Discontinuance without prejudice

American Tr. Ins. Co. v Roberson, 2014 NY Slip Op 01144 (2d Dept. 2014)

“In general, absent a showing of special circumstances, including prejudice to a substantial right of the defendant or other improper consequences, a motion for a voluntary discontinuance should be granted without prejudice (see Tucker v Tucker, 55 NY2d 378, 383-384;Wells Fargo Bank, N.A. v Fisch, 103 AD3d 622Parraguirre v 27th St. Holding, LLC, 37 AD3d 793, 793-794; Valladares v Valladares, 80 AD2d 244, 258, affd on other grounds 55 NY2d 388). Contrary to the defendants’ contention, the plaintiff was not required to demonstrate any basis for seeking a voluntary discontinuance (see Larchmont Fed. Sav. & Loan Assn. v Ebner, 89 AD2d 1009). Furthermore, there was no showing that the rights of the defendants or others would be prejudiced if the plaintiff were permitted to commence a second action for the same relief in another venue”

This is an interesting case, but you would not know it from reading the decision.  Procedurally, this case was commenced in Supreme, Nassau County.  Defendant answered, and while this is hard for many to believe (and I can share this now), most Nassau Supreme judges follow(ed) Unitrin.  One or two judges were wishy washy on this point.  So a decision was made to file the same action in Supreme Court, Manhattan.  It is my right to chose were I want a case heard and to engage in forum shopping.   We moved to discontinue and a magical cross-motion containing an affidavit of service saying it was served on me never made its way to my office.  By the way, this is why e-filing is great – you cannot fall victim to these non-existent motions and oppositions.  I learned the cross-motion sought discontinuance with prejudice, costs, attorneys fees, etc., but this was when we learned that we lost our motion.

Figuring the motion would be unconditionally granted, the Manhattan action was filed and we obtained summary judgment and a non-coverage declaration.

As you now know, the Nassau County action was discontinued with prejudice, with costs.  Defendant, having prevailed,  moved to void the declaration of non-coverage in the Manhattan action.   I filed an appeal in the Nassau County action, and cross-moved to stay the Manhattan application to void our declaration in Manhattan.  Supreme Court in Manhattan granted the stay and the Nassau order was modified so that the discontinuance is without prejudice.

As to filing Nassau County, it might not be a bad idea. (1) Inasmuch as the most recent precedent, Clennon, cites favorably to Unitrin; (2) Lucas in the First Department cites to NYP v. Cwide; and (3) the Second Department in one of the most recent Geico cases (see prior post on blog) held open a reconsideration of Lincoln General upon an appropriate record, it appears that Unitrin may be followed in both Departments.

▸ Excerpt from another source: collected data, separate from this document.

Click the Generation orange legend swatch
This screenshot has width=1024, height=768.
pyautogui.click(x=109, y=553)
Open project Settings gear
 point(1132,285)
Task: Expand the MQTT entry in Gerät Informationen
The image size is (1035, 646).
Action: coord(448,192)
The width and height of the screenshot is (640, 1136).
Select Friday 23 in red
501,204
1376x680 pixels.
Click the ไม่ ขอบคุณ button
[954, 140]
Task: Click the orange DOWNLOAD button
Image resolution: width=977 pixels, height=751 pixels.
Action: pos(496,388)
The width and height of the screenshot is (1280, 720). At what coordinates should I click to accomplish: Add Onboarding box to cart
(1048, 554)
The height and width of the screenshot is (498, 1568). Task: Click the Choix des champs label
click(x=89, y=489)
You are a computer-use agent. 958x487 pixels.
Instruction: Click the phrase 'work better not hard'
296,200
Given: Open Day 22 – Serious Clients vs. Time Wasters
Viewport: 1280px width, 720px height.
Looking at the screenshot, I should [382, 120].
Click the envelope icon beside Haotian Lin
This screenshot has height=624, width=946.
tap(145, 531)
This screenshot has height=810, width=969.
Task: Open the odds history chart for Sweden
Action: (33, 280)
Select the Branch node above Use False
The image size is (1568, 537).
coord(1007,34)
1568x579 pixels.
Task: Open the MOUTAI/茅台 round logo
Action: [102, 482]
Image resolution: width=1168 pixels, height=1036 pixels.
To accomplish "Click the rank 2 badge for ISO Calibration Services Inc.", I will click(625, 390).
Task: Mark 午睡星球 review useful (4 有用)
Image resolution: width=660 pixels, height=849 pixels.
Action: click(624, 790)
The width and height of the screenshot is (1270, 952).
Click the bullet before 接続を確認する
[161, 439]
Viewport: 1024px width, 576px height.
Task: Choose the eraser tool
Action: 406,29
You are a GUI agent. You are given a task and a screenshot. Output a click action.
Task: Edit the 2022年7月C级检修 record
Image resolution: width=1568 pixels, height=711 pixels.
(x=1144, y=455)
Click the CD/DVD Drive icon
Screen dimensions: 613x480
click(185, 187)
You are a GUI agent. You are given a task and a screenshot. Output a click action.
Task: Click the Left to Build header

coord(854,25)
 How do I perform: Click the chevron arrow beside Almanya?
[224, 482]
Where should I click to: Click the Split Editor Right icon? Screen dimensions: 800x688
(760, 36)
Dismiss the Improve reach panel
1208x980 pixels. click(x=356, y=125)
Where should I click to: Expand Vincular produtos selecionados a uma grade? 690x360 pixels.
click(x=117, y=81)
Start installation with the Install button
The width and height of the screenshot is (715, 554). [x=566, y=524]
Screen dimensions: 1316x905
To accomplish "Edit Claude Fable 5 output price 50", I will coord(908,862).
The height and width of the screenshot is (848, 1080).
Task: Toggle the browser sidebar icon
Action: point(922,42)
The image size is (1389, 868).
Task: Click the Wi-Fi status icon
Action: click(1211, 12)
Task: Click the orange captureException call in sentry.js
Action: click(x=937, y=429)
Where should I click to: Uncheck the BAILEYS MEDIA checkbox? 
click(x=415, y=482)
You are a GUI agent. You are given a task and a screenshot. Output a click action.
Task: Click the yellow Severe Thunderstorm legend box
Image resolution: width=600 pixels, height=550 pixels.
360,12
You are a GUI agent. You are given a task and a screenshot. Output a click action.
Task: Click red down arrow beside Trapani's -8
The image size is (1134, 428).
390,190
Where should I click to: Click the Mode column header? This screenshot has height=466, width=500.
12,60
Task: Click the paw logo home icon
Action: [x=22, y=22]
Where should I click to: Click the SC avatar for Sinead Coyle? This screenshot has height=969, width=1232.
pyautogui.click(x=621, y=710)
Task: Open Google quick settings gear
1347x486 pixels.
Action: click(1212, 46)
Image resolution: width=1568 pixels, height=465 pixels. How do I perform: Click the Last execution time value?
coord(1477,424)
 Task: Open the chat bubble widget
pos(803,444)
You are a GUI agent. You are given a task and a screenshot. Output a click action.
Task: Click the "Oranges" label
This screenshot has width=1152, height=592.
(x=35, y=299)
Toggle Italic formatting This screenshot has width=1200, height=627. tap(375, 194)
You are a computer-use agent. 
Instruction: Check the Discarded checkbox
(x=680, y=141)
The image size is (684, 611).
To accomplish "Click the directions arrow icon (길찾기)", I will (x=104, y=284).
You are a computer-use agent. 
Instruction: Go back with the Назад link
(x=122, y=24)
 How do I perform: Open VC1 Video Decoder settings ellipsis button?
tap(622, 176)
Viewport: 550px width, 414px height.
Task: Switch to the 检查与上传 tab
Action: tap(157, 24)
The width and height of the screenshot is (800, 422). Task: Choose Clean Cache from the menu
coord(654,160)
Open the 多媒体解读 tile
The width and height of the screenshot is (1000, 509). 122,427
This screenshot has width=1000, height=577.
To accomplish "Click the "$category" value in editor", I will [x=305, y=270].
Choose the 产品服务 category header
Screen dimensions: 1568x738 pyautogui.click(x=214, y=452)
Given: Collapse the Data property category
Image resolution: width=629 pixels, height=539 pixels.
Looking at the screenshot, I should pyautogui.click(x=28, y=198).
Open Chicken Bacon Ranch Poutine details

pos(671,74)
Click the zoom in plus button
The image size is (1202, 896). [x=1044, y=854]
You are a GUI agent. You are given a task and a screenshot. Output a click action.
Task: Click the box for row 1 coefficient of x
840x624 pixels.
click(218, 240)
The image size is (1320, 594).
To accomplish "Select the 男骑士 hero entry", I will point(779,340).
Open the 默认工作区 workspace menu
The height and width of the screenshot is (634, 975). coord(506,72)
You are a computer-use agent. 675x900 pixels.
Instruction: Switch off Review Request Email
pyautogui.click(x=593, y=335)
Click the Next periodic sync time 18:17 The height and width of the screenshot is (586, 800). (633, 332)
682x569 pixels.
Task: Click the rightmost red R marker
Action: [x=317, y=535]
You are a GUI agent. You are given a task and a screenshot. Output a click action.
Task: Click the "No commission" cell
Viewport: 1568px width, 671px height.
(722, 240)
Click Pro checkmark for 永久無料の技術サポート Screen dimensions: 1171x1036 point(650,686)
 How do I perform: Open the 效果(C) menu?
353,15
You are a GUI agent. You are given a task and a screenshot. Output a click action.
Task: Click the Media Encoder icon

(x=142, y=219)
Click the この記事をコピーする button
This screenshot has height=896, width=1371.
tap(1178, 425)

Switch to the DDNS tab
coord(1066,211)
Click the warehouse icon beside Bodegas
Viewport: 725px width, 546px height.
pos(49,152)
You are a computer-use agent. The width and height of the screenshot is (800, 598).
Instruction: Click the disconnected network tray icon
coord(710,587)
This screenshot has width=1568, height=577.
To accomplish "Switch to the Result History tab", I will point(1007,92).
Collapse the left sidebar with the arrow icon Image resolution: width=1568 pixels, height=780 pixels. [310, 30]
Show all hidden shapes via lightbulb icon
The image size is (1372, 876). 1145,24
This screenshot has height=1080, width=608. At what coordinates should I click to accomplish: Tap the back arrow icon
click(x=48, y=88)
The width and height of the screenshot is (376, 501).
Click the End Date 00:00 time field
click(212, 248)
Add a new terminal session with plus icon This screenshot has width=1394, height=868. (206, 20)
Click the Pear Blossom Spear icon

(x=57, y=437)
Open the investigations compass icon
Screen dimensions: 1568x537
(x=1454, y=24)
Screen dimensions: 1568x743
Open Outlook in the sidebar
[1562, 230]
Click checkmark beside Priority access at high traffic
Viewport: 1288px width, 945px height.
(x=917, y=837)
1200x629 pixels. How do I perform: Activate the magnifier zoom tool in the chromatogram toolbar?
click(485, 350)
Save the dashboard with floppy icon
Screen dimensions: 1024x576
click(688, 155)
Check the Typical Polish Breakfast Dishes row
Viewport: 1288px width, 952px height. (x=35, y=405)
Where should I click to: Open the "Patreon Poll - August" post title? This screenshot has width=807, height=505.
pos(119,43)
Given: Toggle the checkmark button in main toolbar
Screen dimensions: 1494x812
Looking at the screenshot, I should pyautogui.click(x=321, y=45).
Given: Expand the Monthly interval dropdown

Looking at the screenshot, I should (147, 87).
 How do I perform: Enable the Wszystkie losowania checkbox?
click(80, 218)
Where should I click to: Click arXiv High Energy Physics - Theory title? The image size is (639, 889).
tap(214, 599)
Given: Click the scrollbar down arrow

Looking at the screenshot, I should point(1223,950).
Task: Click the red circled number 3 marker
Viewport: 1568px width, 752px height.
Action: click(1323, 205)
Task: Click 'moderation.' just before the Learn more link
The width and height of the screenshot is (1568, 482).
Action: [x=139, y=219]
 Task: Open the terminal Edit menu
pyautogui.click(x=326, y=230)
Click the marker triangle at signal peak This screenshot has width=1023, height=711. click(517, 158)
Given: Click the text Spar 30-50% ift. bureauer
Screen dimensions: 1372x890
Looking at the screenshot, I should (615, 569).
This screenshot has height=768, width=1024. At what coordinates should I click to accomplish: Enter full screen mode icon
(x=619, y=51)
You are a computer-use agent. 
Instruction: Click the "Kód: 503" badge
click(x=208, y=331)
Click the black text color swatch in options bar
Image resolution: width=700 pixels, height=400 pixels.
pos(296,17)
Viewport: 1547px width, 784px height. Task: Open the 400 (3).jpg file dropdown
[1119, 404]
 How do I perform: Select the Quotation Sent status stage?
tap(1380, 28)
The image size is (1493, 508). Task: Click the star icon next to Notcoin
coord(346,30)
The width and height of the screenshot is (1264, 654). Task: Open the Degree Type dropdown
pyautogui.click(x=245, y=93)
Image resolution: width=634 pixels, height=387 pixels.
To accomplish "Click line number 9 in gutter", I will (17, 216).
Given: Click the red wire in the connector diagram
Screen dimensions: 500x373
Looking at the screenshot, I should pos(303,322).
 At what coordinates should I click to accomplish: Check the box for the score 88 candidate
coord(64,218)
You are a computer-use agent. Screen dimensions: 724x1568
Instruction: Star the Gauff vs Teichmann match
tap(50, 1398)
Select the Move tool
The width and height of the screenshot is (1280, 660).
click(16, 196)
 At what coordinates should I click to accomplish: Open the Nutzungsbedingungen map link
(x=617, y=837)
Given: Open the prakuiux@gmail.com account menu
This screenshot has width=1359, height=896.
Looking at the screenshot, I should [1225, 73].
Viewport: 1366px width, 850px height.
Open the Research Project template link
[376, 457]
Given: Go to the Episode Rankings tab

Incidentally, the Court found there was no prejudice if we were allowed to file this action in the First Department.  Not sure what if anything you can read into that line, since Defendant made it clear that Plaintiff could not obtain the same declaration in Nassau that it could (and did) in Manhattan.  Therefore, Defendant argued that it was prejudiced.  Assuming Lincoln General was still good law, then Defendant was correct that it was prejudiced.  However, if Unitrin is now the guiding precedent, then Defendant could not be prejudiced.